■ Information ■
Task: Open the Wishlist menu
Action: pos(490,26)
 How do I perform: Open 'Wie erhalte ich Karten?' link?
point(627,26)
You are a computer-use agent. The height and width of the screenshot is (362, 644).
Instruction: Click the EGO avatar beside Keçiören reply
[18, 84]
---
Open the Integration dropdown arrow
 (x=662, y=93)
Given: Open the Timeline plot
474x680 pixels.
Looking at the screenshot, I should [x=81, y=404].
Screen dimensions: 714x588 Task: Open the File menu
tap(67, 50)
---
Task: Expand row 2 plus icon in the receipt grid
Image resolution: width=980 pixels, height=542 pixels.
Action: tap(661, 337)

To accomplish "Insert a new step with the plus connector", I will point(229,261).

■ Problem description ■
Every line of the listing that includes "plus" must be shown.

■ Solution for this exercise ■
Task: Expand row 2 plus icon in the receipt grid
To accomplish "Insert a new step with the plus connector", I will point(229,261).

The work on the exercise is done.